Rules of attraction when you’re offline
MICHAEL MOFFATT SHOW OF THE WEEK
Beginning Gate Theatre HHHHH Until April 20
Iwish I’d met you online,’ says Danny to Laura. Presumably online is so much safer; like or don’t like, flick on to someone else; no unfortunate remark, no look or joke to be misinterpreted or regretted. Real relationships are full of pitfalls, too capable of exposing or leaving scars. And yet to shelter from embarrassment or commitment is to face a corrosive loneliness.
This is the essence of David Eldridge’s play, which brings it all together in Danny, aged 42, who lives with his mum, and
top management woman Laura, 38. It’s 3am and they’ve just met – the only ones remaining in her London apartment after her boozy house party. It’s a deadly serious, moving, and wonderfully funny play, driven by an exquisite script, two fine performances and meticulous direction.
Laura is attracted to him and starts into snakily restrained sexual overtures. Danny is immediately on the defensive. He’s evasive, obviously wary of some undefined relationship that could lead in undesirable directions. He’s been through all that before. The whole play is a ritual verbal and emotional joust between the two as they try to get to grips with each other mentally and physically, attempting to overcome the inhibitions that make a real relationship impossible. Her life, admits the flamboyant Laura, is an empty shell of activity.

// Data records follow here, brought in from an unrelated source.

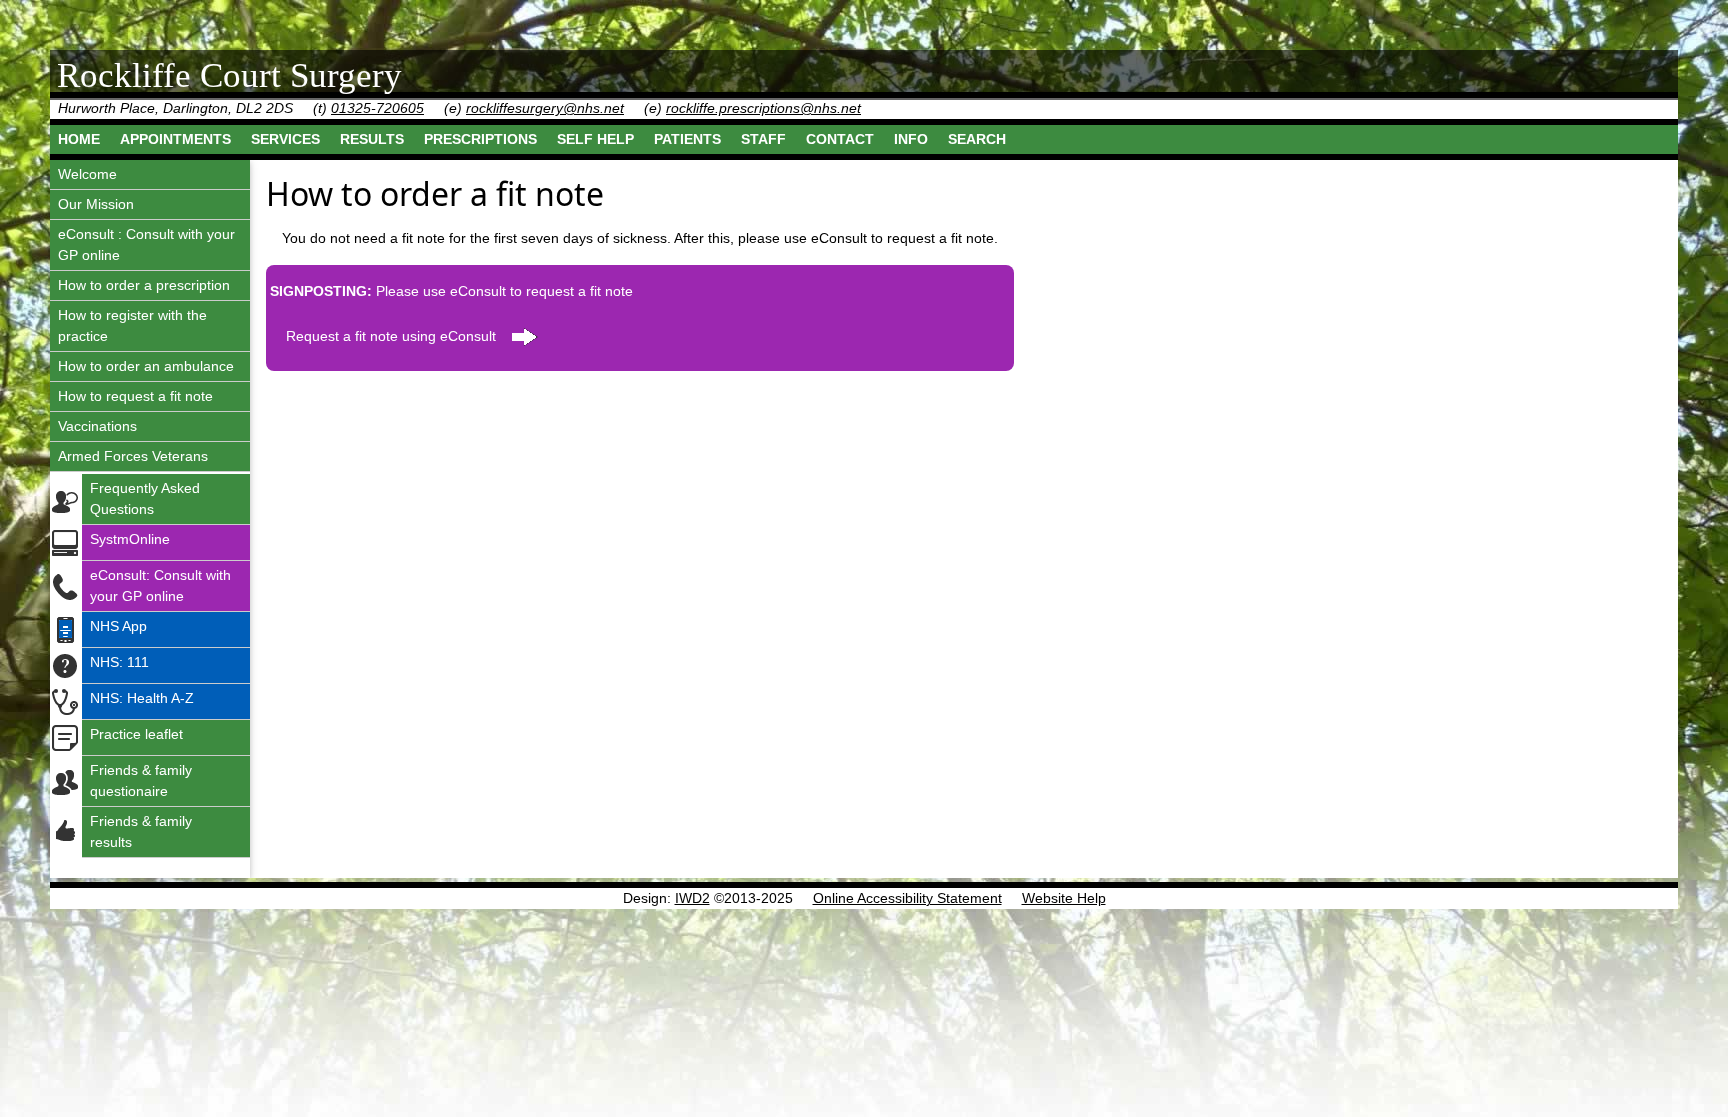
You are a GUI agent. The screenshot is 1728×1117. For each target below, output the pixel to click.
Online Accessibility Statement (907, 898)
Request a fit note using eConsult (391, 336)
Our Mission (96, 204)
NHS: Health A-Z (142, 698)
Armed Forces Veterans (133, 456)
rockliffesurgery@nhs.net (545, 108)
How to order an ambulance (146, 366)
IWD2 (692, 898)
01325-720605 (377, 108)
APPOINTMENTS (175, 139)
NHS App (118, 626)
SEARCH (977, 139)
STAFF (763, 139)
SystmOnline (130, 539)
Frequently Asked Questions (145, 498)
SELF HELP (595, 139)
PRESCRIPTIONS (480, 139)
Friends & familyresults (141, 831)
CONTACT (840, 139)
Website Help (1064, 898)
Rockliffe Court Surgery (229, 75)
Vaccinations (97, 426)
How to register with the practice (132, 325)
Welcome (87, 174)
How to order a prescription (144, 285)
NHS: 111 (119, 662)
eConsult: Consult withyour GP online (160, 585)
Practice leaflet (136, 734)
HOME (79, 139)
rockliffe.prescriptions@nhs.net (763, 108)
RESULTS (372, 139)
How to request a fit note (135, 396)
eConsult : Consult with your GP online (146, 244)
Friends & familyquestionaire (141, 780)
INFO (911, 139)
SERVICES (285, 139)
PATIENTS (687, 139)
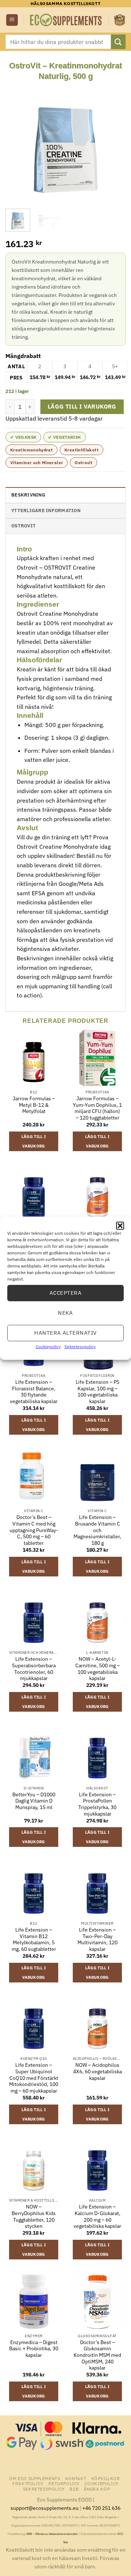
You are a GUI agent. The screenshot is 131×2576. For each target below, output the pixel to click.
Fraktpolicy (28, 2483)
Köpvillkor (105, 2478)
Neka (65, 1312)
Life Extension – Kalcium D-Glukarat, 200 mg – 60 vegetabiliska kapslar (97, 2216)
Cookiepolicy (48, 1346)
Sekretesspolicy (80, 1346)
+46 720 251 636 (101, 2507)
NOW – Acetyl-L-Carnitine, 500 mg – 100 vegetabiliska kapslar (97, 1668)
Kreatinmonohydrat (31, 450)
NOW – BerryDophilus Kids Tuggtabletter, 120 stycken (34, 2216)
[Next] (113, 141)
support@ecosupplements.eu (45, 2507)
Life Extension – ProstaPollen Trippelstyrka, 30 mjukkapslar (97, 1804)
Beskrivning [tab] (28, 495)
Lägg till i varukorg (82, 406)
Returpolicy (64, 2483)
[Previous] (17, 141)
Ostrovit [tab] (23, 526)
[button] (120, 1225)
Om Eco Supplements (34, 2478)
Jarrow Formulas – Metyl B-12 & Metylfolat (34, 1105)
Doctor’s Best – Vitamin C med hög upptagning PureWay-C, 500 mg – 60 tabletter (33, 1530)
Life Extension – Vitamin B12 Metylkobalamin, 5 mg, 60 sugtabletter (34, 1939)
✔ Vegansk (23, 437)
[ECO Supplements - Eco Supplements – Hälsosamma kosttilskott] (66, 20)
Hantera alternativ (65, 1332)
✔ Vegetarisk (64, 437)
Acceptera (65, 1292)
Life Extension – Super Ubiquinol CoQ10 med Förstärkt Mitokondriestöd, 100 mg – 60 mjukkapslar (33, 2078)
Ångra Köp (97, 2489)
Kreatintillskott (81, 450)
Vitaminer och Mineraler (36, 462)
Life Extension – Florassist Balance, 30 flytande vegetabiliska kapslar (33, 1391)
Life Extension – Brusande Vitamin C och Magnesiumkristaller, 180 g (97, 1530)
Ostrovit (83, 462)
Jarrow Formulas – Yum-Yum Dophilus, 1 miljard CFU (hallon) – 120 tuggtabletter (97, 1108)
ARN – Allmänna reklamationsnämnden (52, 2534)
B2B (74, 2489)
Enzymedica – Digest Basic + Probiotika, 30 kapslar (33, 2348)
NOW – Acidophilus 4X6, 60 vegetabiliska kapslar (97, 2071)
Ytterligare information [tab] (45, 510)
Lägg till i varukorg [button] (33, 1141)
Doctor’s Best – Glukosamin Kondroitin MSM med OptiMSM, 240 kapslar (97, 2355)
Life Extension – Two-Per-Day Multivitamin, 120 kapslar (98, 1939)
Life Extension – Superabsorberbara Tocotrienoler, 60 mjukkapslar (34, 1668)
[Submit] (118, 42)
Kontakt (75, 2478)
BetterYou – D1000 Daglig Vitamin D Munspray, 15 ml (33, 1801)
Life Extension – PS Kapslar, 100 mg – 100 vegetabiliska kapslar (97, 1391)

Danny’s attempt to let music do some of the work, morphs into dance movements to the sound of Bros singing I Owe You Nothing, that allows him to gently shake off some of his reticence, and Laura explodes into a hilarious extempore dance of liberation that leaves him open-mouthed and even more confused.
There’s a superb combination between Marty Rea and the wonderful Eileen Walsh whose every gesture is a bargaining chip that ups the ante. Rea’s London accent caused some initial problems of clarity, but as he got into his stride, the character developed, while Walsh’s Laura gradually peeled away the layers under which the two of them are sheltering.
Marc Atkinson’s direction makes skilful use of strained silence and physical distance to raise the dramatic tension and to underline the gap and attraction between the characters.
Laura’s long speech near the end is not so much a wish list as a statement about life’s possibilities and the compelling need to find somewhere to begin again.